6 Exemption for NZ Depository from sections 22 to 25 of Act
  • NZ Depository and every person acting on its behalf are exempted from sections 22 to 25 of the Act in respect of any relevant interest in a security that NZ Depository has as a result of the exercise of its powers and the performance of its functions under the depository operating rules in the ordinary course of its business of operating the depository.

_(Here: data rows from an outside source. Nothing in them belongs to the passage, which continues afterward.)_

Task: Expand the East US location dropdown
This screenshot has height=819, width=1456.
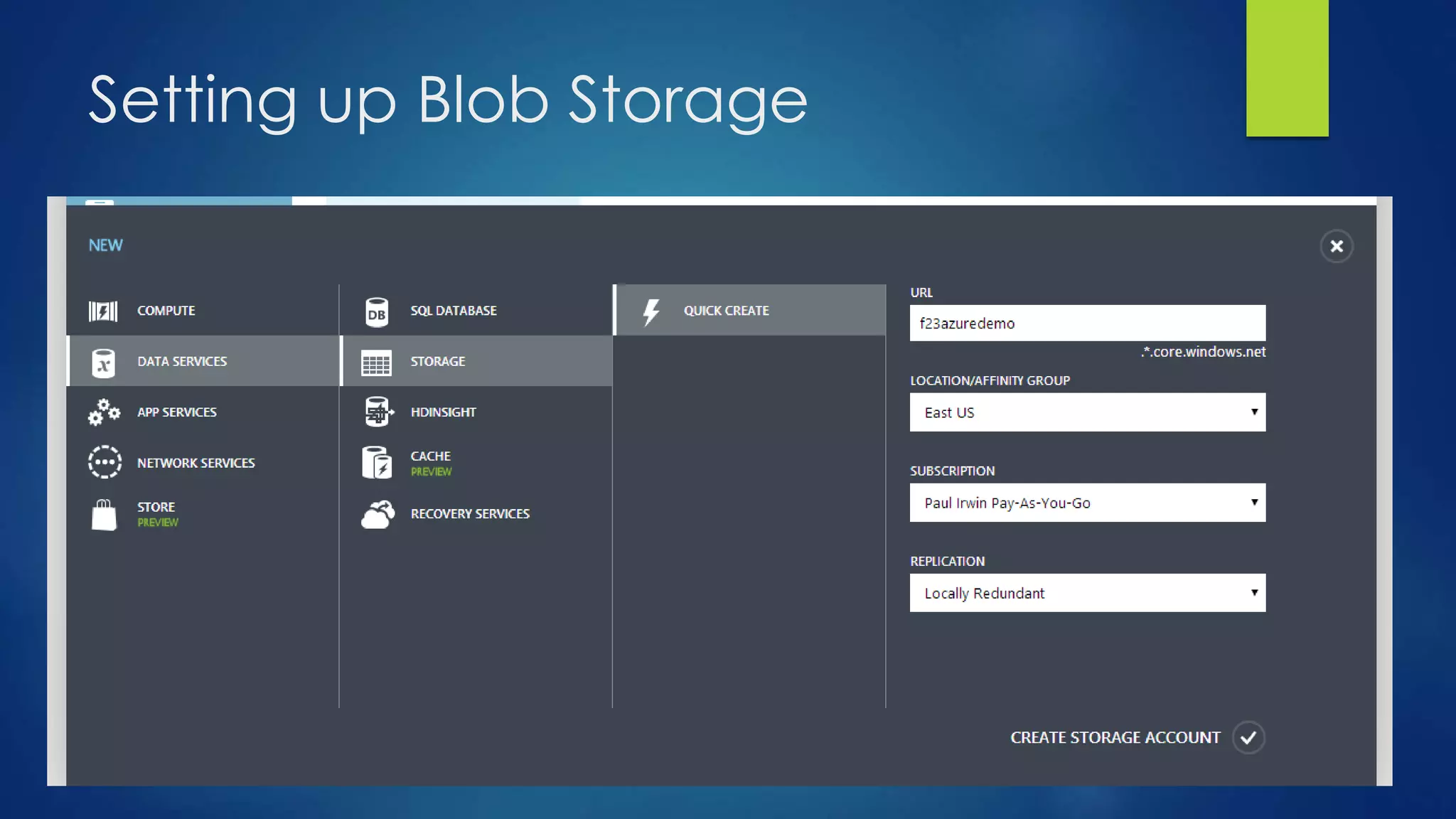Action: point(1087,412)
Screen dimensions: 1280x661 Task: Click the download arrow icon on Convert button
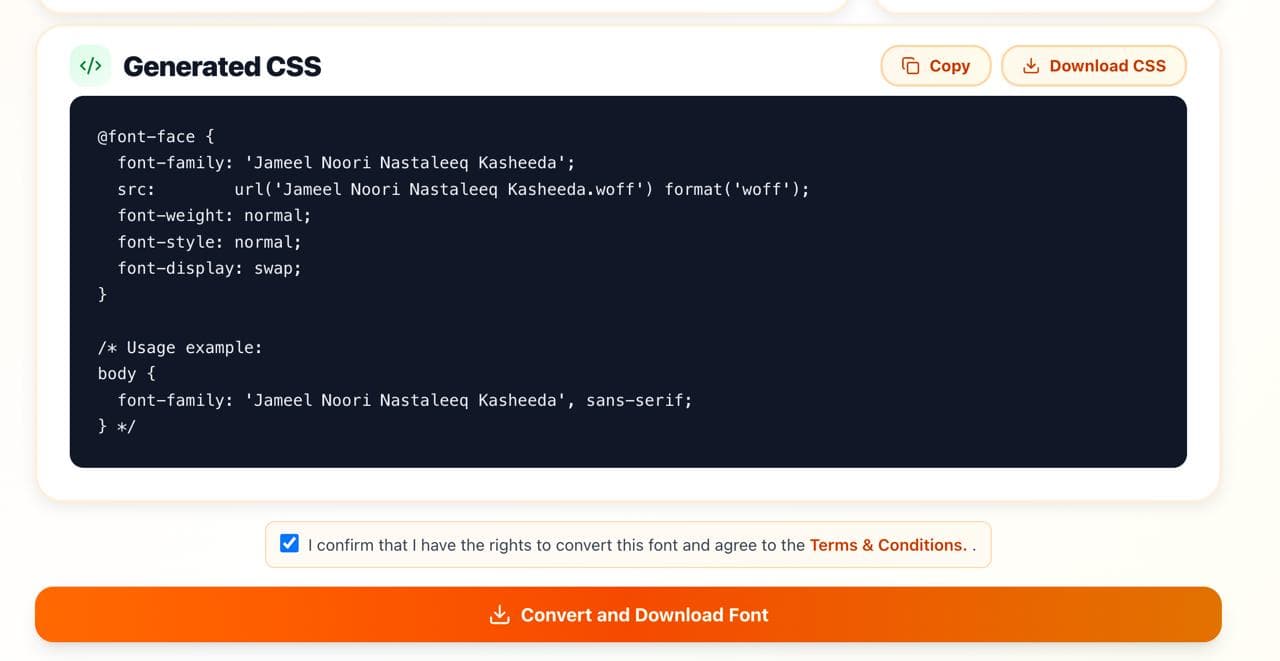tap(498, 614)
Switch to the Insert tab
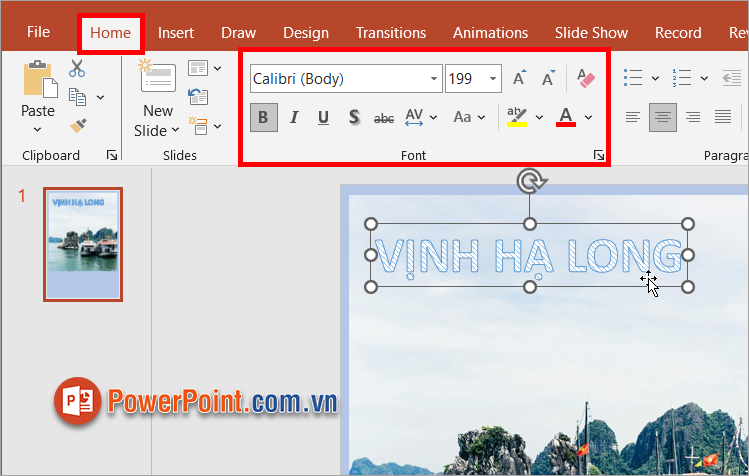This screenshot has width=749, height=476. [176, 33]
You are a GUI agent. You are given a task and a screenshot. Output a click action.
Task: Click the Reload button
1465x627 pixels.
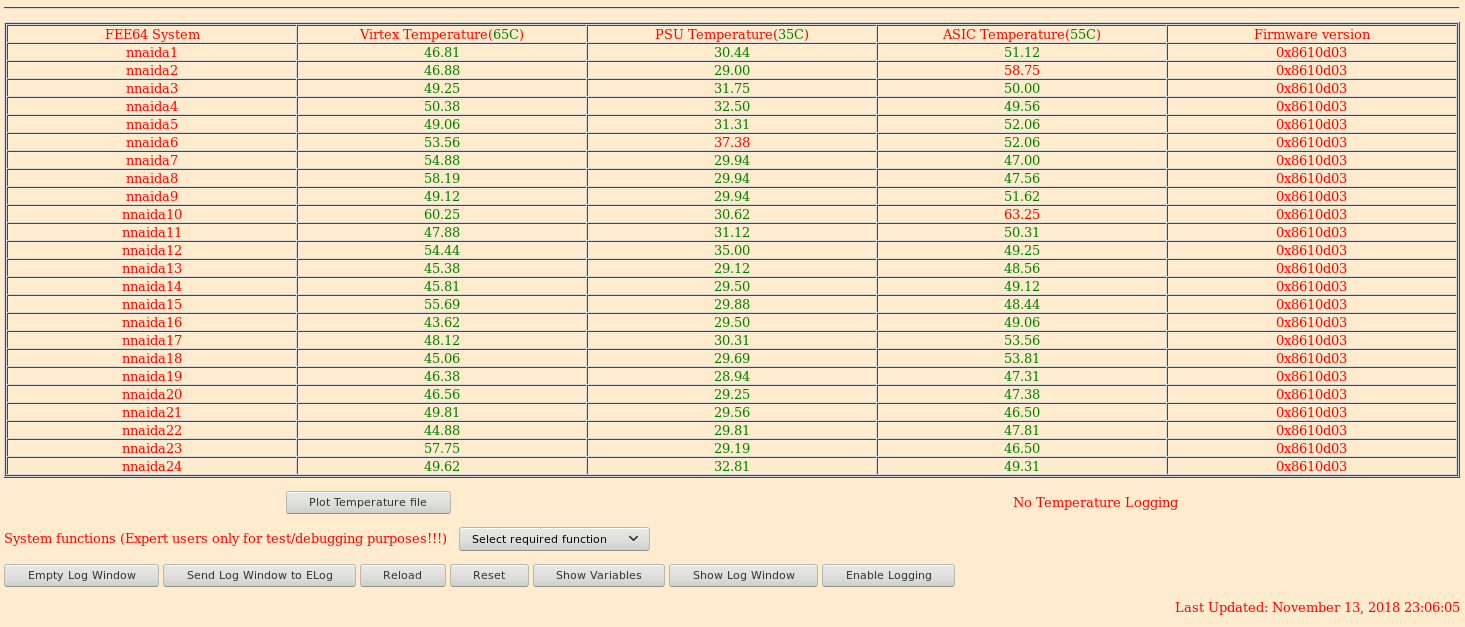403,575
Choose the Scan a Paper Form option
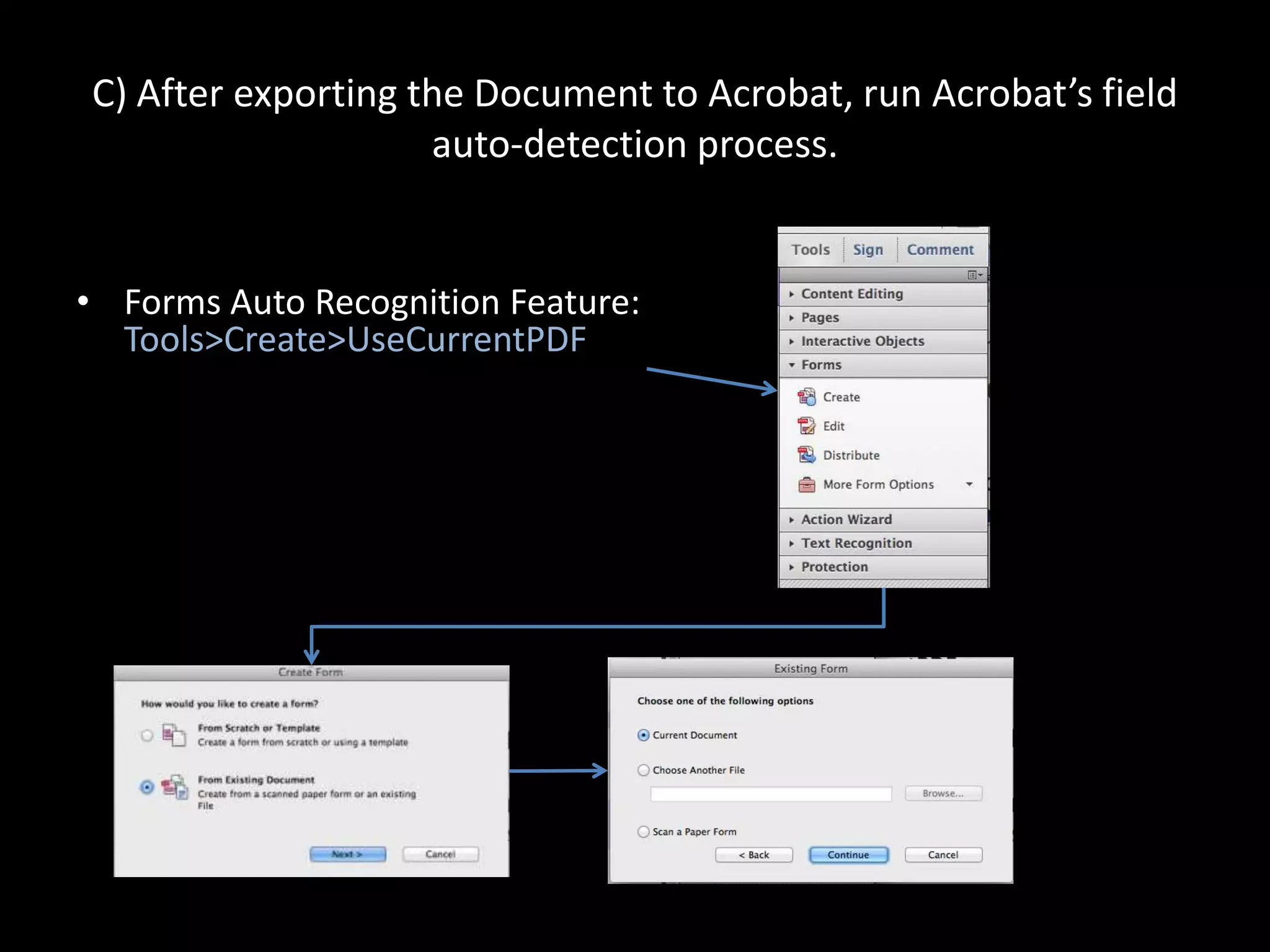 coord(644,832)
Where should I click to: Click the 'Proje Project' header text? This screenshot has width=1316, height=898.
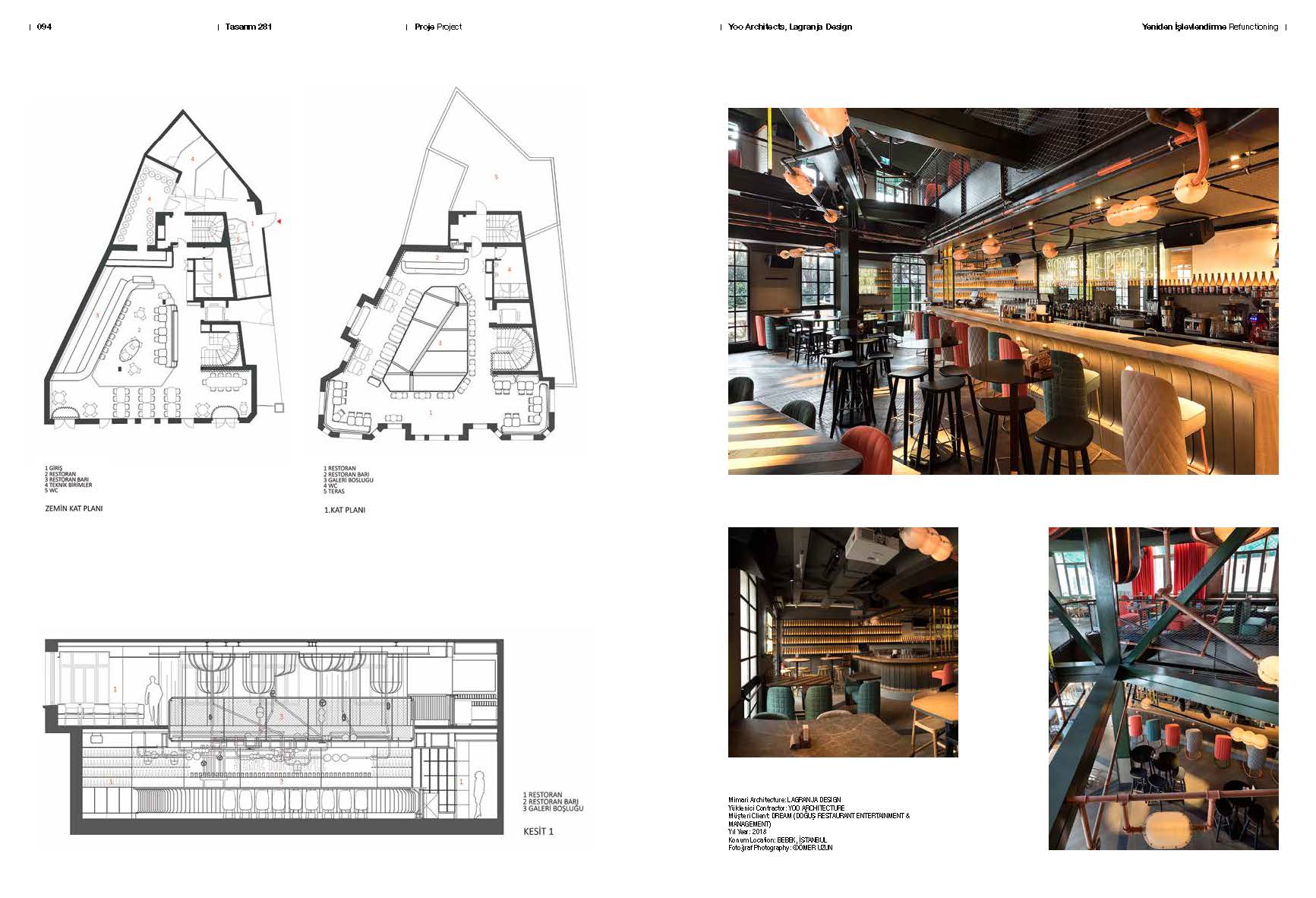tap(437, 27)
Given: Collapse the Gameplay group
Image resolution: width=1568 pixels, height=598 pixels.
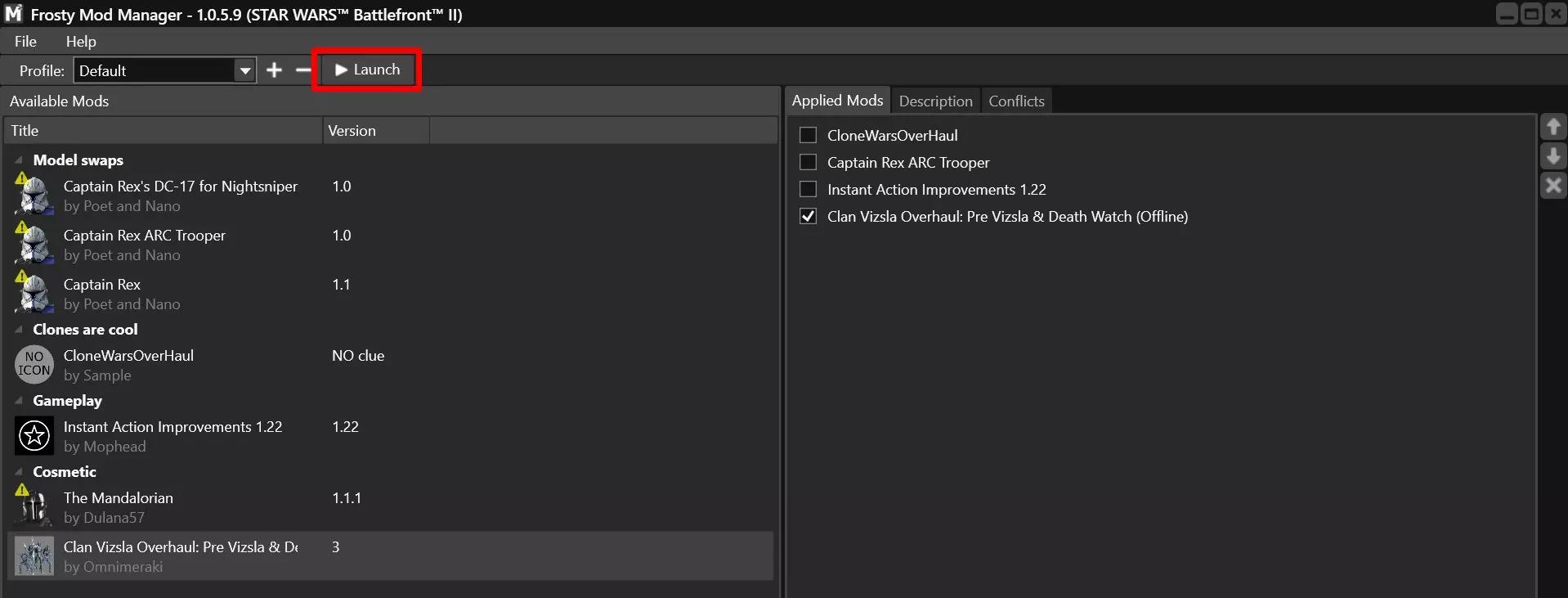Looking at the screenshot, I should click(19, 401).
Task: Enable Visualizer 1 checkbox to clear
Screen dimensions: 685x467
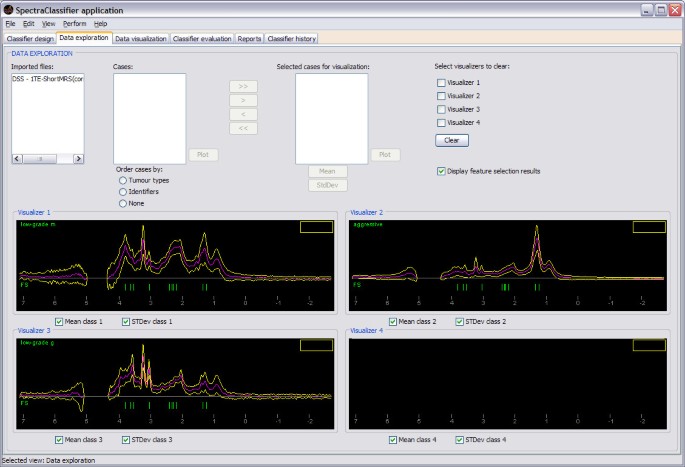Action: click(x=442, y=83)
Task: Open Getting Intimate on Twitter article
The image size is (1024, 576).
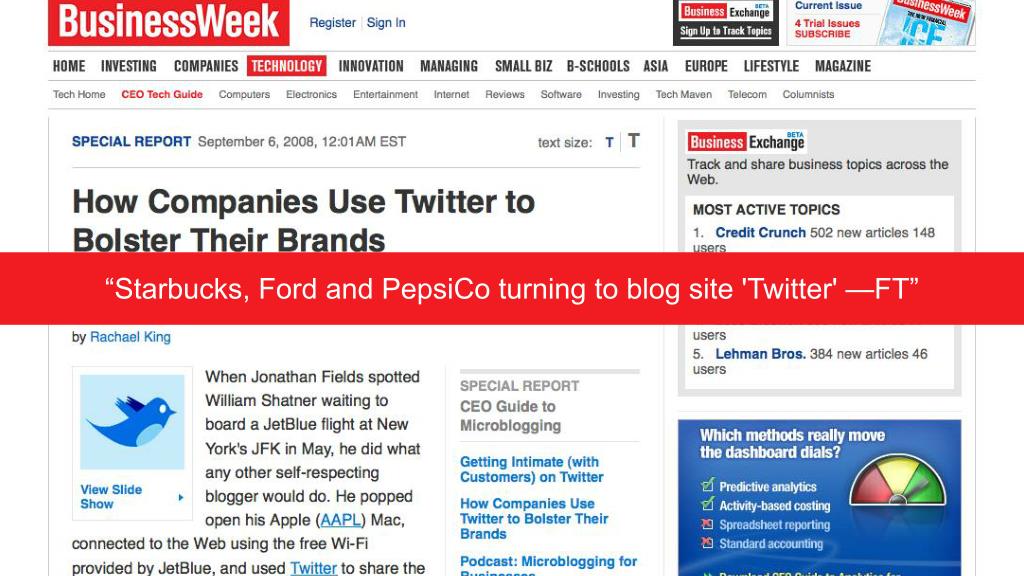Action: pyautogui.click(x=532, y=470)
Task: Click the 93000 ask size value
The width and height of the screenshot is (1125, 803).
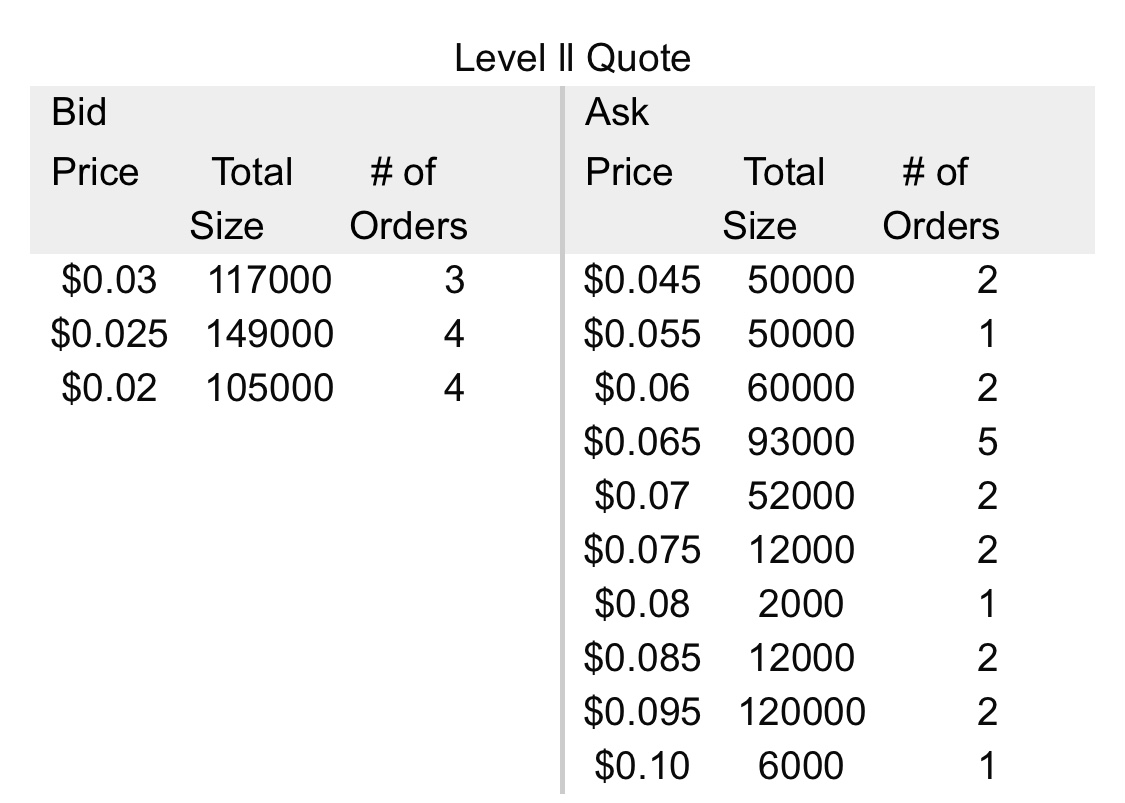Action: (801, 442)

7 Exemption for NZCDC from sections 22 to 25 of Act
  • NZCDC and every person acting on its behalf are exempted from sections 22 to 25 of the Act in respect of any relevant interest that NZCDC has in a security in which either or both of NZ Clearing or NZ Depository also have both—

    • (a) a relevant interest; and

8 Exemption for specified participants from sections 22 to 25 of Act
  • (1) Each specified participant and every person acting on behalf of a specified participant are exempted from sections 22 to 25 of the Act in respect of any relevant interest in a security that the specified participant has as a result of both—

    • (a) being a party to a settlement transaction on the clearing house under the C&S Rules; and

    • (b) the performance of its functions in connection with that settlement transaction in the ordinary course of its business as a clearing participant under the C&S Rules or as a depository participant under the depository operating rules.

    (2) For the purposes of subclause (1), a settlement transaction does not include—

    • (a) a settlement transaction arising from trading activities on NZX's markets where the specified participant acquires or disposes of securities or authorised futures contracts on its own behalf; or

    • (b) a settlement transaction arising from a securities lending transaction.

Dated at Wellington this 31st day of August 2010.

The Common Seal of the Securities Commission was affixed in the presence of:

[Seal]

J Diplock,
Chairperson.


Statement of reasons

This notice comes into force on the day after the date of its notification in the Gazette and expires on 30 November 2015.

The notice exempts certain persons from the substantial security holders' disclosure obligations found in sections 22 to 25 of the Securities Markets Act 1988 (the Act) in respect of certain relevant interests under the new NZCDC settlement system.

The Securities Commission considers that it is appropriate to grant the exemptions because—

  • the exemptions are consistent with the current policy of the Act, which excludes certain interests in securities from the definition of relevant interest, thereby limiting the scope of the circumstances in which substantial holdings in securities must be disclosed:

  • given the nature and extent to which interests may arise by virtue of the operation of the NZCDC settlement system and the parties that may hold an interest, compliance with the Act in full may otherwise inhibit an informed market:

  • the relevant interests in securities falling within the exemptions arise as a result of the holding and transfer of relevant interests through the operation of NZX's markets and the settlement system.


Issued under the authority of the Legislation Act 2012.

Date of notification in Gazette: 2 September 2010.


Reprints notes
1 General
  • This is a reprint of the Securities Markets Act (NZCDC Settlement System) Exemption Notice 2010 that incorporates all the amendments to that notice as at the date of the last amendment to it.

2 Legal status
  • Reprints are presumed to correctly state, as at the date of the reprint, the law enacted by the principal enactment and by any amendments to that enactment. Section 18 of the Legislation Act 2012 provides that this reprint, published in electronic form, has the status of an official version under section 17 of that Act. A printed version of the reprint produced directly from this official electronic version also has official status.